PROBLEM TO SOLVE: Give an exact copy of the data that follows, but none of its pictures.

(PROVIDED RECORDS)

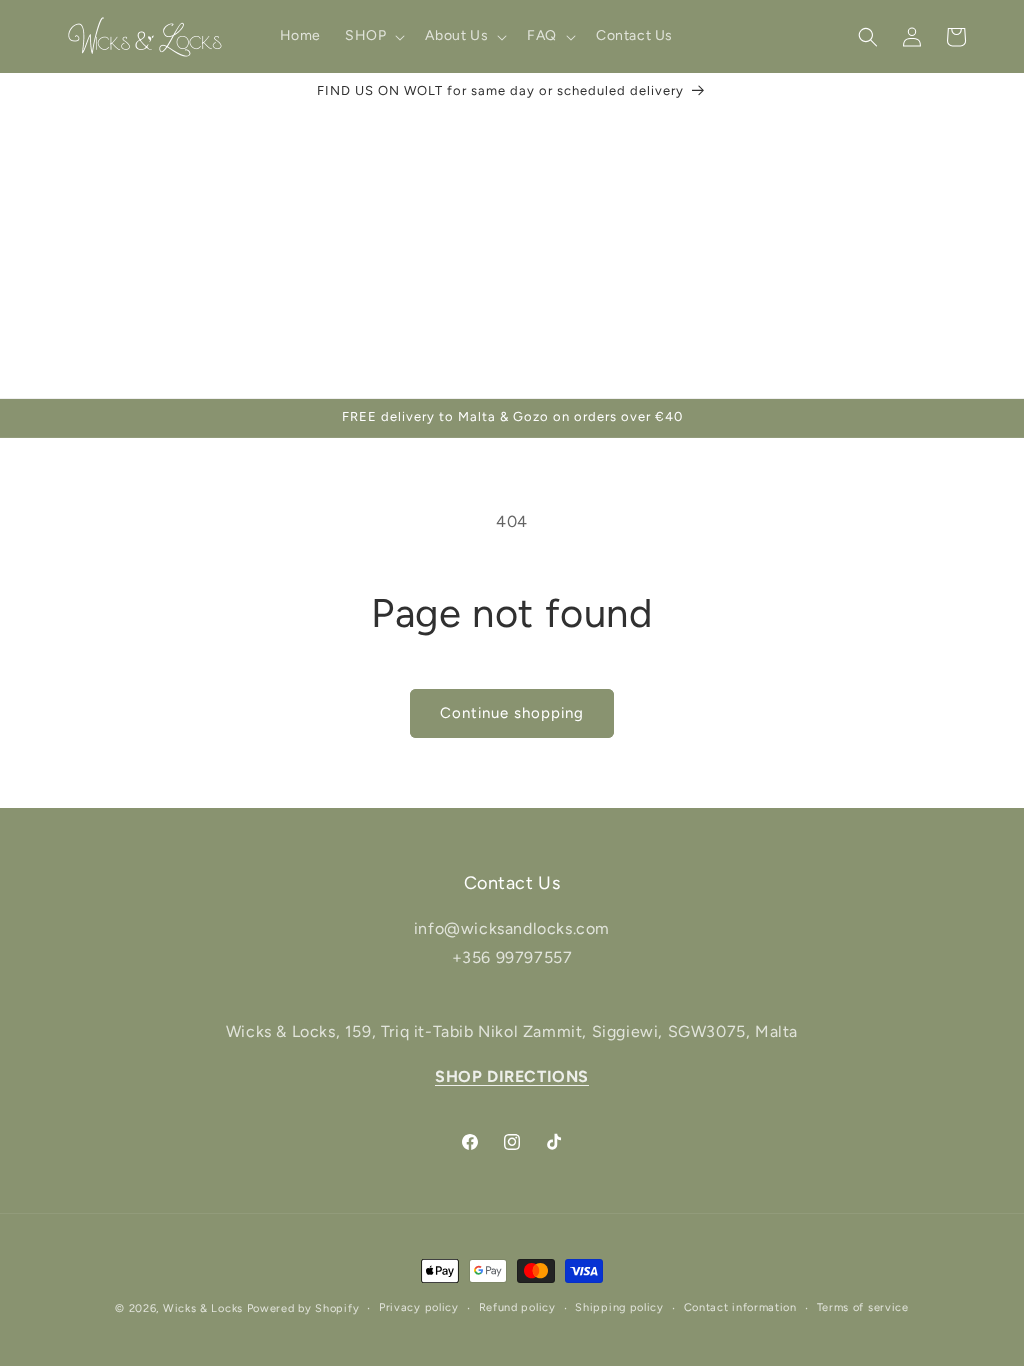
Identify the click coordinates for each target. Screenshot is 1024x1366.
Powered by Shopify (303, 1308)
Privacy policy (419, 1307)
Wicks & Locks (203, 1308)
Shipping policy (619, 1307)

(End PROVIDED RECORDS)

ANSWER SECTION:
Identify the click coordinates for each target. Screenshot is 1024x1366.
Powered by Shopify (303, 1308)
Privacy policy (419, 1307)
Wicks & Locks (203, 1308)
Shipping policy (619, 1307)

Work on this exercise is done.